_Passage shown_
[Start of section]
Research Library

Evidence library pattern for source cataloging, grading, and claim synthesis — with the DOC'S Research Protocol Builder as the worked example.

Overview

The Research Library pattern gives tenants a structured evidence pipeline: external sources are ingested, graded against a quality rubric, distilled into verifiable claims, and linked to existing domain records (protocols, conditions, guidelines). The pipeline is fully agent-driven with one human-in-the-loop approval gate.

This pattern was first implemented for the DOC'S tenant (recovery and wellness center, Wall Township NJ) to support Nolan's evidence-base work for six treatment modalities. It is built entirely on generic platform affordances — no DOC'S-specific slugs appear in platform code.

What the pattern provides:

A three-tier entity model: source feed → source-item article → evidence-claim assertion
Two criteria sets for grading articles and claims
Server-side aggregate recompute (source count + quality average) that keeps claim grades deterministic
Four agent roles with explicit capability scoping
A task pipeline from URL ingestion through HITL claim approval
Five views covering the full review and gap-analysis workflow

Entity Model

source (feed)
[End of section]
_Data provided_
[Start of section]
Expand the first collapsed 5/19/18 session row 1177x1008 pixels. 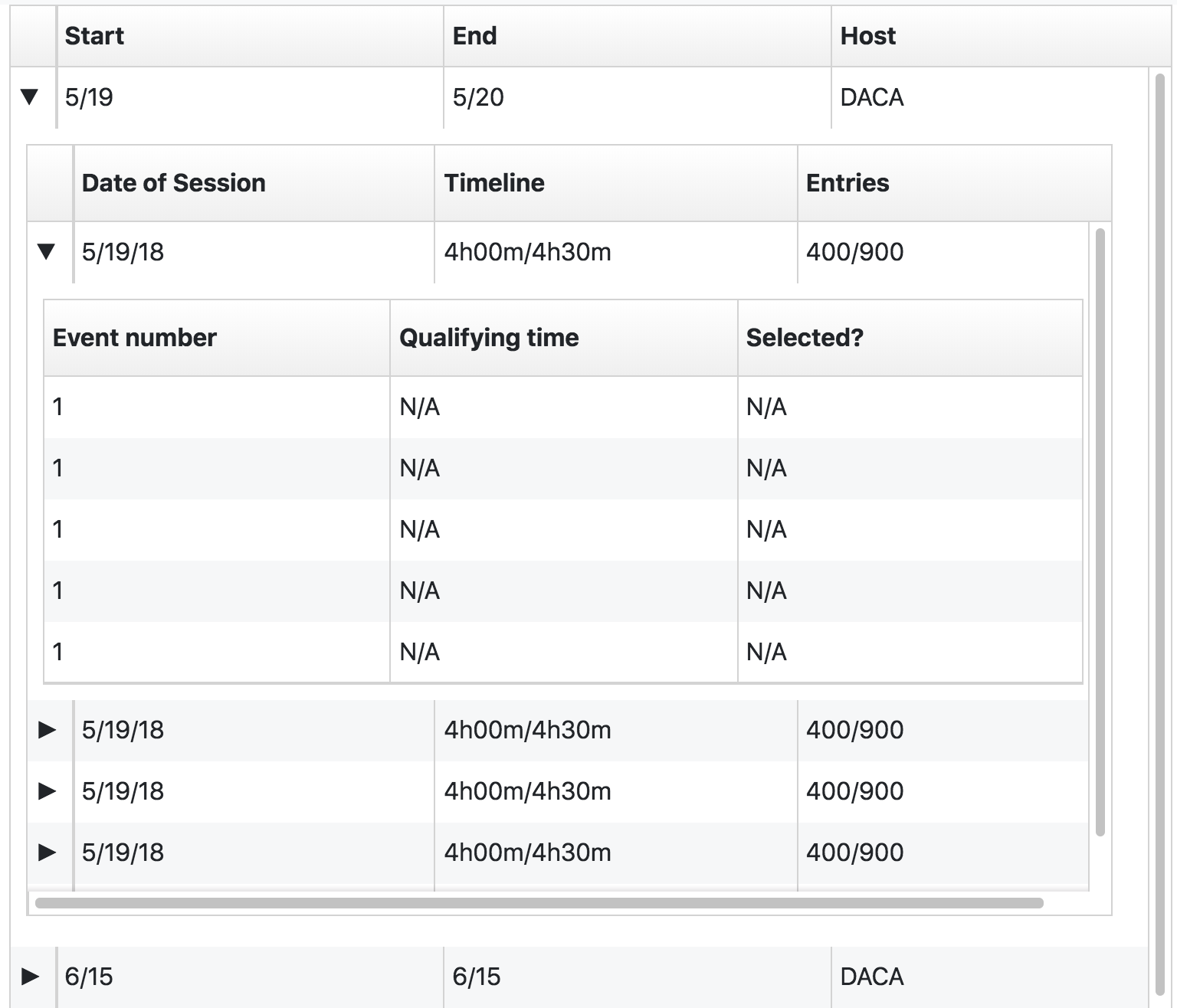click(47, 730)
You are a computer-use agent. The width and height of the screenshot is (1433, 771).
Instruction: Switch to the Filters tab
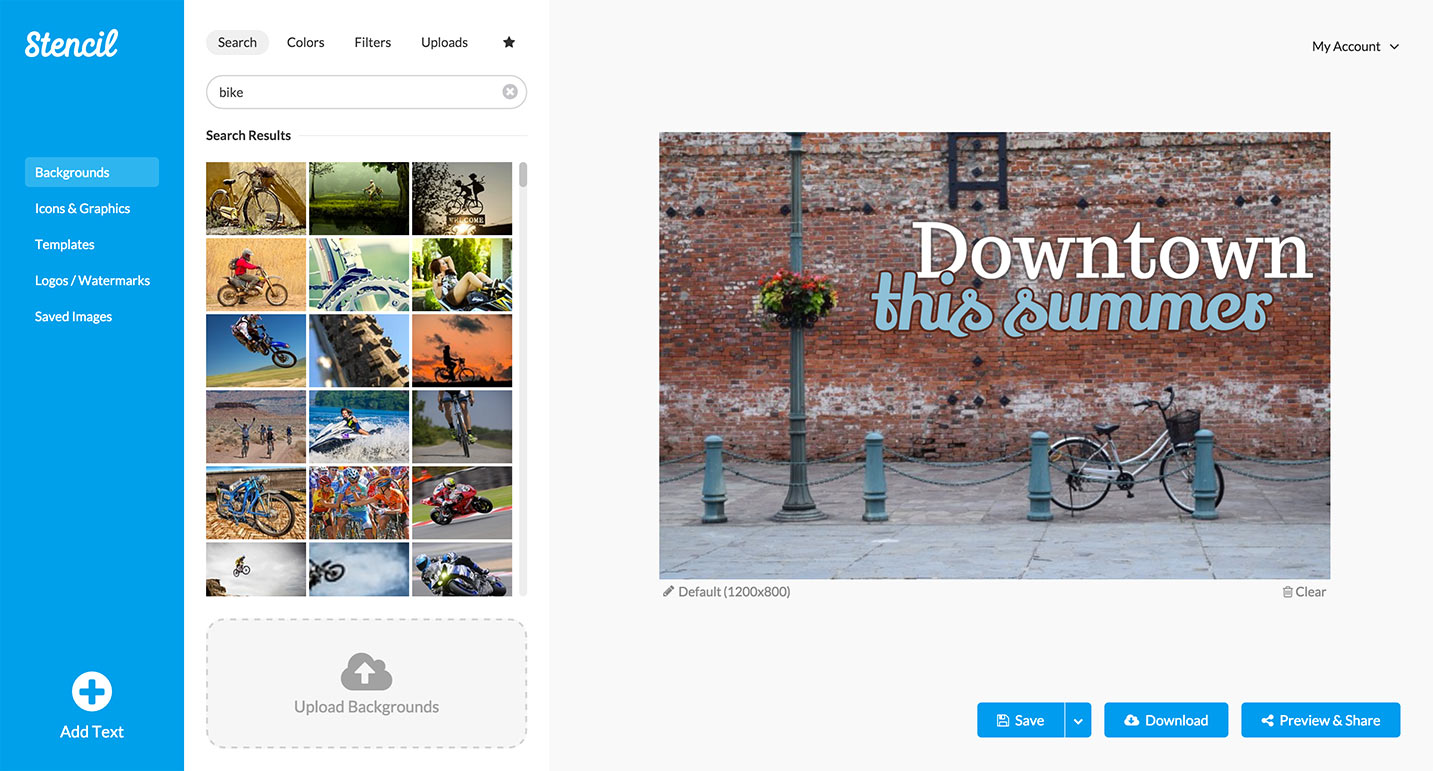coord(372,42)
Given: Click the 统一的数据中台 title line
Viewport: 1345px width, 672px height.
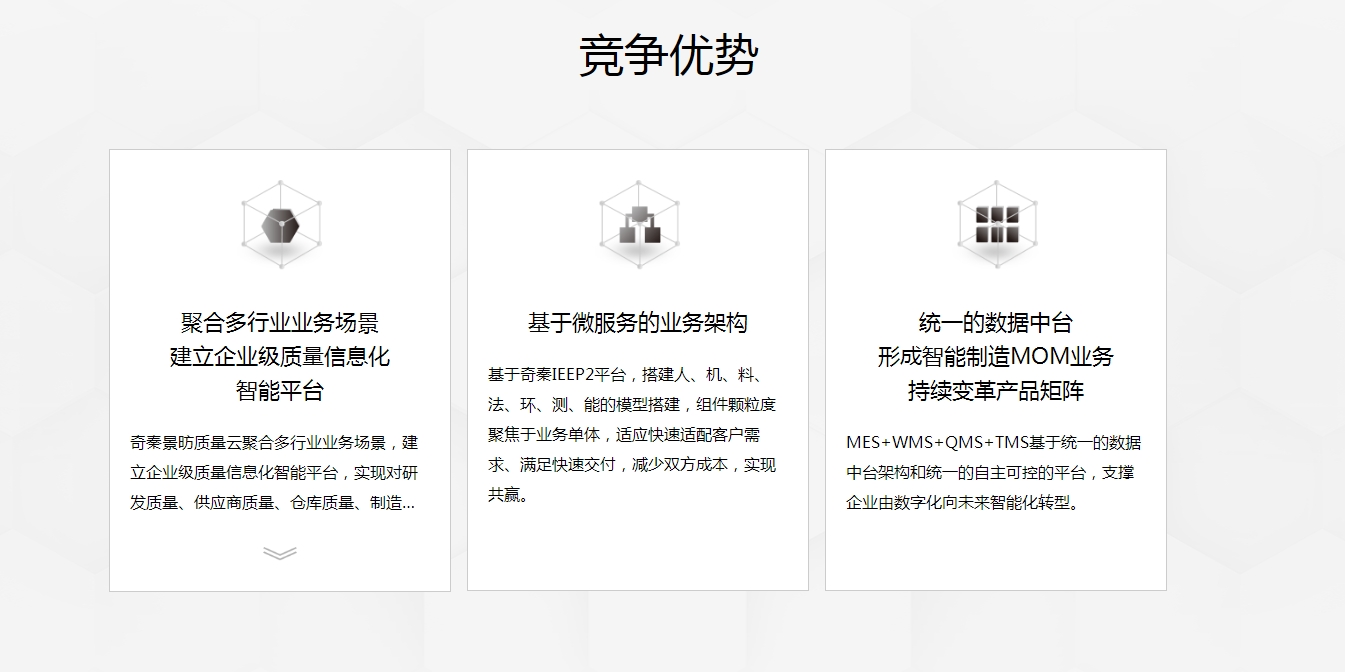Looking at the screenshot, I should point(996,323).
[End of section]
[Start of section]
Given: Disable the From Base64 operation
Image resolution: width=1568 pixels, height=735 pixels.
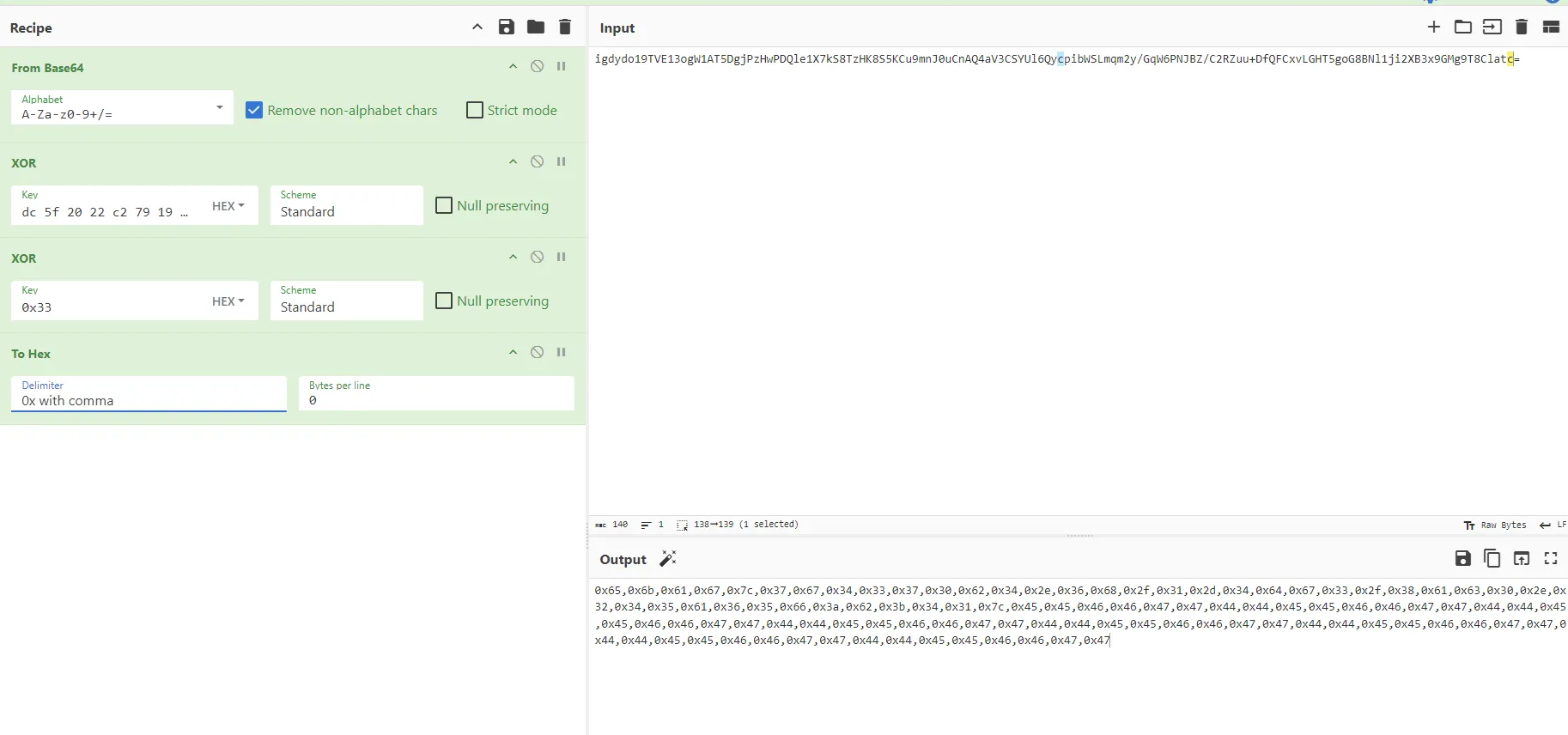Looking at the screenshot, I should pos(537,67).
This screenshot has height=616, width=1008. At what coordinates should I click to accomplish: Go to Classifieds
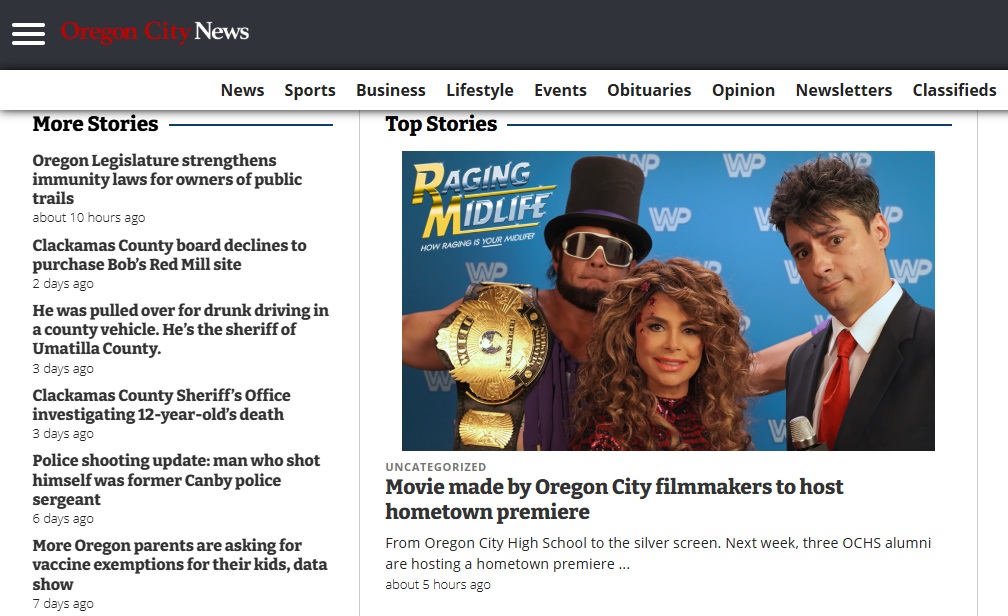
[End of section]
[Start of section]
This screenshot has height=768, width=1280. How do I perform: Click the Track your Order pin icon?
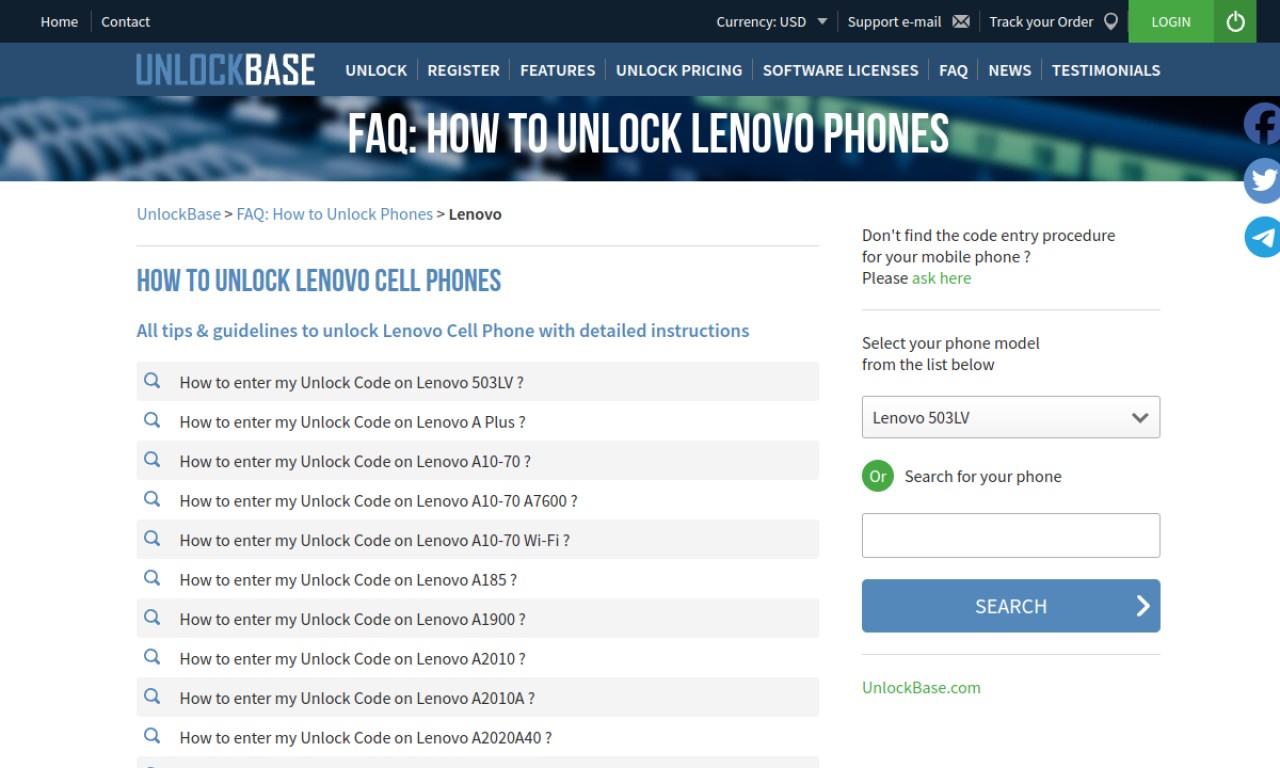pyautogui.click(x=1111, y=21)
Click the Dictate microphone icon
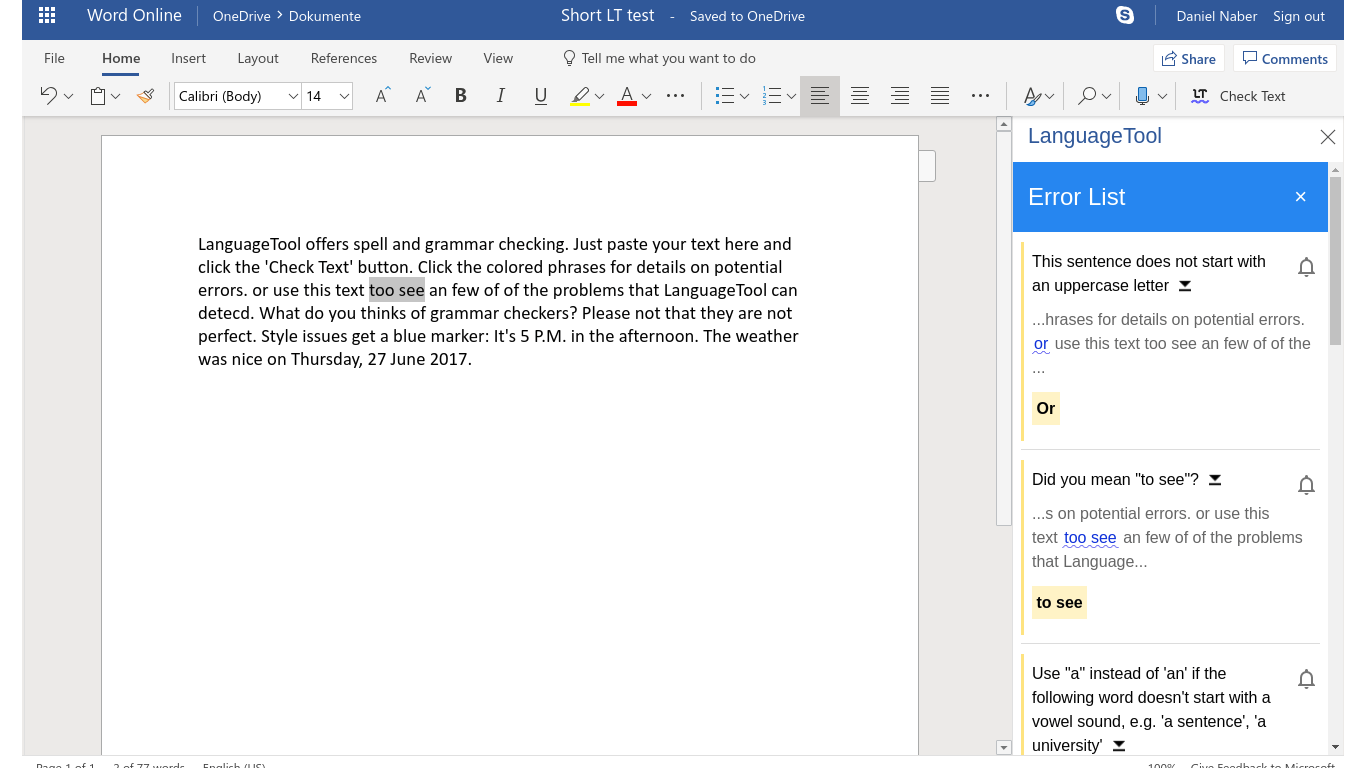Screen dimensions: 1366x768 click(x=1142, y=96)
[End of section]
_Questions_
- a) Return the stretch of the Research Library page from "What the pattern" through "source (feed)", copied word for word.
- b) Resume the Research Library page where it stops and keep writing it.

_Answers for this exercise_
- a)
What the pattern provides:

A three-tier entity model: source feed → source-item article → evidence-claim assertion
Two criteria sets for grading articles and claims
Server-side aggregate recompute (source count + quality average) that keeps claim grades deterministic
Four agent roles with explicit capability scoping
A task pipeline from URL ingestion through HITL claim approval
Five views covering the full review and gap-analysis workflow

Entity Model

source (feed)

- b)
  └── source-item (article / study)
        ├── supports → evidence-claim (synthesized assertion)
        └── about    → modality (the treatment area)

evidence-claim
  ├── about      → modality
  ├── relevant-to → condition   (optional)
  └── justifies  → protocol    (optional — the Protocol Builder bridge)

Entity types

Type	Owner	Key fields
`source`	platform	`source_type`, `url`, `scrape_strategy`, schedule
`source-item`	platform	`title`, `body`, `author`, `published_at`, `source_url`, `ingest_status`
`modality`	tenant	`description`, `device`, `claims_scope`, `contraindication_profile`
`evidence-claim`	tenant	`statement`, `status`, `source_count`, `source_quality_avg`

*Server-computed via Inngest on every response.promoted event for a linked source-item.

Relation types

From	To	Type	Notes
`source-item`	`modality`	`about`	Which modality the article covers
`source-item`	`evidence-claim`	`supports`	Source-item cites / supports a claim
`evidence-claim`	`modality`	`about`	Which modality the claim concerns
`evidence-claim`	`condition`	`relevant-to`	Optional — clinical condition linkage
`evidence-claim`	`protocol`	`justifies`	Optional — Protocol Builder bridge

The source-item → evidence-claim direction (supports) is intentional. It matches how reviewers cite evidence ("this study supports this claim") and aligns with the platform's from → to idiom.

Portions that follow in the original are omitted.